Relative mRNA expression was calculated using the formula: Relative expression = 2^-ΔCt, where ΔC_t = C_{t gene of interest} – C_tβ-actin. Values are means ± SEM for 4–5 experiments.

IFN-γ = interferon-γ; TNF-α = tumor necrosis factor-α; IL-1β = interleukin-1β; IL-6 = interleukin 6; IL-10 = interleukin-10; ND = not determined.
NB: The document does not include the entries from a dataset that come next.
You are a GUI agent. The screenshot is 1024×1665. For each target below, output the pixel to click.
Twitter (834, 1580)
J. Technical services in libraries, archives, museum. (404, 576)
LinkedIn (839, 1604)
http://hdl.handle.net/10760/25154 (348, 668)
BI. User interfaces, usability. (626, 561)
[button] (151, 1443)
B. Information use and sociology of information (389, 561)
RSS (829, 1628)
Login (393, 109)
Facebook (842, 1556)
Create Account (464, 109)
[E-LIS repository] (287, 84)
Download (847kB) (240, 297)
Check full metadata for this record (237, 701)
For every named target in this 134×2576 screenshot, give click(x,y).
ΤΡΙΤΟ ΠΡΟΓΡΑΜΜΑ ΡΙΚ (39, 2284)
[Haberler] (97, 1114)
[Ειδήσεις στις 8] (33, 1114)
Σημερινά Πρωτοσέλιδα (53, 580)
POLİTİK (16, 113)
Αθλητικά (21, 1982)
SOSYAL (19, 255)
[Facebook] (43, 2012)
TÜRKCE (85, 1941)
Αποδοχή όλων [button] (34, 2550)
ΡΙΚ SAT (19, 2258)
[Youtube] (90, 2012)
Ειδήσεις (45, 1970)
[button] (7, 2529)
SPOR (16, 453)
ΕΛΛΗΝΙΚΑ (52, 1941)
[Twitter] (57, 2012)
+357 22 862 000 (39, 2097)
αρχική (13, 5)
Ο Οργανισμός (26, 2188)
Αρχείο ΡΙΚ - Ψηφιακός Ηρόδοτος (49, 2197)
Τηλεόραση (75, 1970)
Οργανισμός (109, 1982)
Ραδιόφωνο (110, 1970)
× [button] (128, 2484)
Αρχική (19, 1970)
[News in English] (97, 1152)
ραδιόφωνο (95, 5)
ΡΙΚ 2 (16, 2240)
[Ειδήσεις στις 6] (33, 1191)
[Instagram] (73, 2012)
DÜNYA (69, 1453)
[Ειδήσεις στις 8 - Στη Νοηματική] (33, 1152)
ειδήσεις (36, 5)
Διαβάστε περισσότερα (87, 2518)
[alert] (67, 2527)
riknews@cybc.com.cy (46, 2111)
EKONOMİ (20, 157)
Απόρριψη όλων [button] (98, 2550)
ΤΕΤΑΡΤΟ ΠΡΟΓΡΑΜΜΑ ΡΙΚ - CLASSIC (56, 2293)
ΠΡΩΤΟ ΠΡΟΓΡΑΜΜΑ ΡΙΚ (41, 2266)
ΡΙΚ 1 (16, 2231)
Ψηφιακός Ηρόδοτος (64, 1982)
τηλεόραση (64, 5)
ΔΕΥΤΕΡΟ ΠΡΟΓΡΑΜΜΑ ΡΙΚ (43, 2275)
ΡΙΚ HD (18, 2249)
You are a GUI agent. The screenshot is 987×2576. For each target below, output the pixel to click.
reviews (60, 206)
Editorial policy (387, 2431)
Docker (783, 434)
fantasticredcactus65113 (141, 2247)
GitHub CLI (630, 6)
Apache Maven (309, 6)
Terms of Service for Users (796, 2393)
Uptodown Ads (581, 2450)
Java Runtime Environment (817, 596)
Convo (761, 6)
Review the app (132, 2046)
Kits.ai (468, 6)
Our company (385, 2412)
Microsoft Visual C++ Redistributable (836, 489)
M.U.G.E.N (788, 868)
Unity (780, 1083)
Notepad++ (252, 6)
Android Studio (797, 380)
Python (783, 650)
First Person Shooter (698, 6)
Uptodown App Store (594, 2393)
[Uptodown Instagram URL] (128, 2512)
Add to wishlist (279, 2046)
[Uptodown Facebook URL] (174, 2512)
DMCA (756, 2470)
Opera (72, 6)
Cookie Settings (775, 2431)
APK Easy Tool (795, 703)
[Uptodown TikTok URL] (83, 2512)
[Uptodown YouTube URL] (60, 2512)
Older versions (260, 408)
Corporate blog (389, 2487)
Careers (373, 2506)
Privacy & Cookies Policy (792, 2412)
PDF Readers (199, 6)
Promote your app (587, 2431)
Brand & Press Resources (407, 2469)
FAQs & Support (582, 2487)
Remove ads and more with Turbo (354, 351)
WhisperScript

Figure 6. Medium release of interferon-γ (IFN-γ), interleukin-10 (IL-10), interleukin 12p70 (IL-12p70), interleukin-1β (IL-1β), interleukin 6 (IL-6), tumor necrosis factor-α (TNF-α), and keratinocyte-derived chemokine (mKC) from PSCs after incubation for 24 h either alone or with added cytokines. The latter consisted of IL-6 (A: 10 ng/mL), IFN-γ (B: 1,000 U/mL), IL-1β (C: 50 U/mL), or IFN-γ + IL-1β (D: 1,000 U/mL + 50 U/mL). E: Cytokine concentrations in medium from mouse pancreatic stellate cells after different times of culture. Values are means ± SEM for 3–7 experiments. Note logarithmic scale in A–D. * P < 0.05, ** P < 0.01, and *** P < 0.001 compared with the corresponding control value. In E, values for mKC and IL-6 are higher (P < 0.01) at all times compared with their respective value at day 3.